Again, let’s use Saturn Cloud as an example. Many Saturn Cloud customers have in the past set up JupyterHub on Kubernetes, ran Dask clusters on EMR, and spun up EC2 instances manually for data scientists. The work that has gone into the last mile and maintenance is what has convinced these customers to use Saturn Cloud.
- Reliability is a significant issue with home-built solutions. Most solutions work well as a prototype, but once data scientists are blowing up memory limits and doing other terrible things, reliability suffers.
- Maintenance and support for homegrown solutions become exceedingly difficult, especially ensuring that data scientists have the flexibility to install all the packages they need, without accidentally breaking their environments.
What about vendor lock-in?
Data Science is heavily focused on R&D which means there are many unknowns and your needs are likely to change in the future.
The amount of vendor lock-in you face with a product or tool should count significantly against that vendor. Let’s look at a few concrete examples.
Saturn Cloud: Saturn Cloud was designed with this metric in mind so we score quite high here. Everything that runs in Saturn Cloud is your docker images, hosted in your ECR, running code from your git repositories. If you can run it in Saturn Cloud, it should be very easy to run elsewhere.
Databricks: Databricks is probably the worst offender. If you’ve got all of your code defined in Databricks notebooks, some of which are sourcing other Databricks notebooks, It’s going to be challenging to run that code anywhere else.
SageMaker: If you’re only using Jupyter notebooks in SageMaker and you’ve managed to build and load your own Docker images into SageMaker, it will probably be easy to run your workflows outside of SageMaker. However, if you rely on the SageMaker image, or if you use any of the SageMaker libraries, good luck training your model outside of SageMaker.
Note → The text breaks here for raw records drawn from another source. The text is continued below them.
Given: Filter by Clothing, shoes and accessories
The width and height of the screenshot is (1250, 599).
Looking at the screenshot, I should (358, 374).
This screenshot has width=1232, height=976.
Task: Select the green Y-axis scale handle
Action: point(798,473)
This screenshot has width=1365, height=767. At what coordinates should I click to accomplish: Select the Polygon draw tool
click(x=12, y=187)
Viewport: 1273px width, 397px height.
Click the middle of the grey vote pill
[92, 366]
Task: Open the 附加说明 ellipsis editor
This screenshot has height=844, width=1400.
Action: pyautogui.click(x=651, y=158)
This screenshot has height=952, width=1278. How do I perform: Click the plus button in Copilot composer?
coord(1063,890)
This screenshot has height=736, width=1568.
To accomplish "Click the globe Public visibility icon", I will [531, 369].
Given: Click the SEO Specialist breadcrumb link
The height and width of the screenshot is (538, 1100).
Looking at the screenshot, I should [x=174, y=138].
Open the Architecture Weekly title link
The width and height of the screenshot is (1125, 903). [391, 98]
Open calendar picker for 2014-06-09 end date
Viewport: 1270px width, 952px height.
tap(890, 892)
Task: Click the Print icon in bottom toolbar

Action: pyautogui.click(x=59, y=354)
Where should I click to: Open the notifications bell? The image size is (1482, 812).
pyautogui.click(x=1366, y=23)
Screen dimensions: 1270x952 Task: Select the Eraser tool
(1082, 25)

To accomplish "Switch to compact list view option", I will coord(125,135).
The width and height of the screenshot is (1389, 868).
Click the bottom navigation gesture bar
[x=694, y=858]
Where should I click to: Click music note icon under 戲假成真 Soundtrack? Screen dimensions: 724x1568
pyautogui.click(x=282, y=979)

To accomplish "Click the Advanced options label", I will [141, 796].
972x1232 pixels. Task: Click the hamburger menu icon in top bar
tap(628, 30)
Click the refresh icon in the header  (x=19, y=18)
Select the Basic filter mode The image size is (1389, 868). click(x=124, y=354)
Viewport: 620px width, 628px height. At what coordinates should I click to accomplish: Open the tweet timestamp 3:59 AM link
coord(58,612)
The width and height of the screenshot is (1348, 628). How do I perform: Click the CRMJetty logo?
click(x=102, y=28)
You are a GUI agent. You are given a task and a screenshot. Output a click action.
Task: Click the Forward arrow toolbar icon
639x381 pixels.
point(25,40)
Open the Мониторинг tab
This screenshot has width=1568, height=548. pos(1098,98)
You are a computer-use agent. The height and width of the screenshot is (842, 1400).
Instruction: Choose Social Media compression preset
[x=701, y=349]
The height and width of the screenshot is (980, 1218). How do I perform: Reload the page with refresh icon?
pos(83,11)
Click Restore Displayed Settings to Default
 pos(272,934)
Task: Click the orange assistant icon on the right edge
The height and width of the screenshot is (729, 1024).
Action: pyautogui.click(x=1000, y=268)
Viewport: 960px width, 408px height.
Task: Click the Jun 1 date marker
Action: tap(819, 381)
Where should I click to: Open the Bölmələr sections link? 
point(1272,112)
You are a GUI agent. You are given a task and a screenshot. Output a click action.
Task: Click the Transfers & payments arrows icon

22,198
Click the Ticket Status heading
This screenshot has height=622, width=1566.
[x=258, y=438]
What type of behavior does a product encourage?
Any tool you incorporate is going to encourage certain behaviors. Ideally, they encourage behavior that you would like to encourage for your team. There are 2 examples that I’m thinking about where Saturn Cloud has succeeded in some ways, and failed in others.
Does Saturn Cloud encourage software development best practices?
Most tools that focus on notebooks encourage code to be developed in notebooks. This can be bad because notebooks don’t encourage software development best practices. How many notebooks have you worked with that are copy-pastes of one another?
Saturn Cloud partially succeeds in encouraging software development best practices. Saturn Cloud makes Jupyter Lab available, and also has SSH integration which allows data scientists to also use PyCharm and VS Code to write code, which does encourage software development best practices. However, Jupyter notebooks are still the easiest thing to use when getting started with Saturn Cloud.
Does Saturn Cloud encourage containerized workloads?
Once you start running in docker containers, reproducibility becomes much easier. Saturn Cloud partially succeeds in encouraging containerized workloads because everything that runs in Saturn Cloud runs in a container. Saturn Cloud has an image-building tool to help data scientists build and customize their docker containers. Many Saturn Cloud customers are building containers in their CI systems that are automatically pushed to Saturn Cloud.
However, Saturn Cloud also allows for customization on container startup, which is typically used for installing additional packages. This is especially convenient because it makes sure you don’t need to build a whole new container to make a small change, but reproducibility definitely takes a hit.
As you stand up a new data science team, you’re going to need to consider purchasing data science products. The data science product landscape is richer than ever. Purchasing a product is almost always cheaper than building a product, but you need to make sure that the amount of vendor lock-in is acceptable, and that the product encourages the behavior you want to encourage in your team.